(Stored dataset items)
◇ ◇ ◇

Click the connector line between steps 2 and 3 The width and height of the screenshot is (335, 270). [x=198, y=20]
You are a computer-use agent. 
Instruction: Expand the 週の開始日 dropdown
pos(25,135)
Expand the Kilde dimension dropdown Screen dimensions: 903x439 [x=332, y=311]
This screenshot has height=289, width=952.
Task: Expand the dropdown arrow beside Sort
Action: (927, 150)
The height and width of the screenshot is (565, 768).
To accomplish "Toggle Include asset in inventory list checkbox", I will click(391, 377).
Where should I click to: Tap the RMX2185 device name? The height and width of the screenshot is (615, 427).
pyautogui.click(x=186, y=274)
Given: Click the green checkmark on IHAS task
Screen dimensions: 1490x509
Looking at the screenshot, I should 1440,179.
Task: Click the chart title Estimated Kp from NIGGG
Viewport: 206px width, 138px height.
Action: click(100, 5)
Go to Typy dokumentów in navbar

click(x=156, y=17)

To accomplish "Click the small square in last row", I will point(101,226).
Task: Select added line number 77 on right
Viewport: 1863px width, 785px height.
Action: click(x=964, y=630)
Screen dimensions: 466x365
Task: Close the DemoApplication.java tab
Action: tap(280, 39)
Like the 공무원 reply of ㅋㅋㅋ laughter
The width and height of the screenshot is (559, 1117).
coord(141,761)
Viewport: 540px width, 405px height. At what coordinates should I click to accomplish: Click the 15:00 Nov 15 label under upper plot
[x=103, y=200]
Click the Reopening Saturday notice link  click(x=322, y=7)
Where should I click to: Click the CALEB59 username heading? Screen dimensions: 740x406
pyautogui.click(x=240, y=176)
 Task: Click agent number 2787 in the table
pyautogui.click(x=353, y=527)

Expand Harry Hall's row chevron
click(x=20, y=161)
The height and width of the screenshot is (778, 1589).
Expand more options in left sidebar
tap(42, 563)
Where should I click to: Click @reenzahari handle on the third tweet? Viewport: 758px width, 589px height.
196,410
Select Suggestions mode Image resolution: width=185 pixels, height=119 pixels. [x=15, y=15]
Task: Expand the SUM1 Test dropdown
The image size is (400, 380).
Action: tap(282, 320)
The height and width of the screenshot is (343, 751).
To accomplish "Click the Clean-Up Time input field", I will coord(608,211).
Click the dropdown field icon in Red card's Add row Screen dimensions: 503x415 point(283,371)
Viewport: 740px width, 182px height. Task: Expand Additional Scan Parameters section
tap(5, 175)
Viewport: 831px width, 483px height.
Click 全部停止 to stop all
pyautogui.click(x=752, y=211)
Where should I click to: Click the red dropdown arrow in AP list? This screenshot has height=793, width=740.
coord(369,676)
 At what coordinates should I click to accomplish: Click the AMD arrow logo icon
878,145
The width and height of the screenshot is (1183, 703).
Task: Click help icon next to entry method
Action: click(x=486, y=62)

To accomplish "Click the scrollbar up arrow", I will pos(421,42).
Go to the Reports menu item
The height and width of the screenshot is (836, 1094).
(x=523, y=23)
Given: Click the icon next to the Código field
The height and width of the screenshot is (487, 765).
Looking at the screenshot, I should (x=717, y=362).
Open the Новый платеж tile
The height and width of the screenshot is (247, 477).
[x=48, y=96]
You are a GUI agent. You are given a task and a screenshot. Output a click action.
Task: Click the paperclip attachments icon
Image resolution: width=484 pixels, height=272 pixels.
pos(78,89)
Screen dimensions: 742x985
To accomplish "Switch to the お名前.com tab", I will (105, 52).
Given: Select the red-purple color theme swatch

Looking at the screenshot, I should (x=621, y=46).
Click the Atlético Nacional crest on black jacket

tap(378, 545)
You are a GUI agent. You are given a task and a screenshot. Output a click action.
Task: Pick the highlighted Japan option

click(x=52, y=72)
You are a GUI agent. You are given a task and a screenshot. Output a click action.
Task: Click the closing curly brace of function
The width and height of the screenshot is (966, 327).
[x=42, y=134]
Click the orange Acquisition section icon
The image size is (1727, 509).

◇ ◇ ◇

Find the lines above with the word "field". Copy them out.

To accomplish "Click the Clean-Up Time input field", I will coord(608,211).
Click the dropdown field icon in Red card's Add row Screen dimensions: 503x415 point(283,371)
Given: Click the icon next to the Código field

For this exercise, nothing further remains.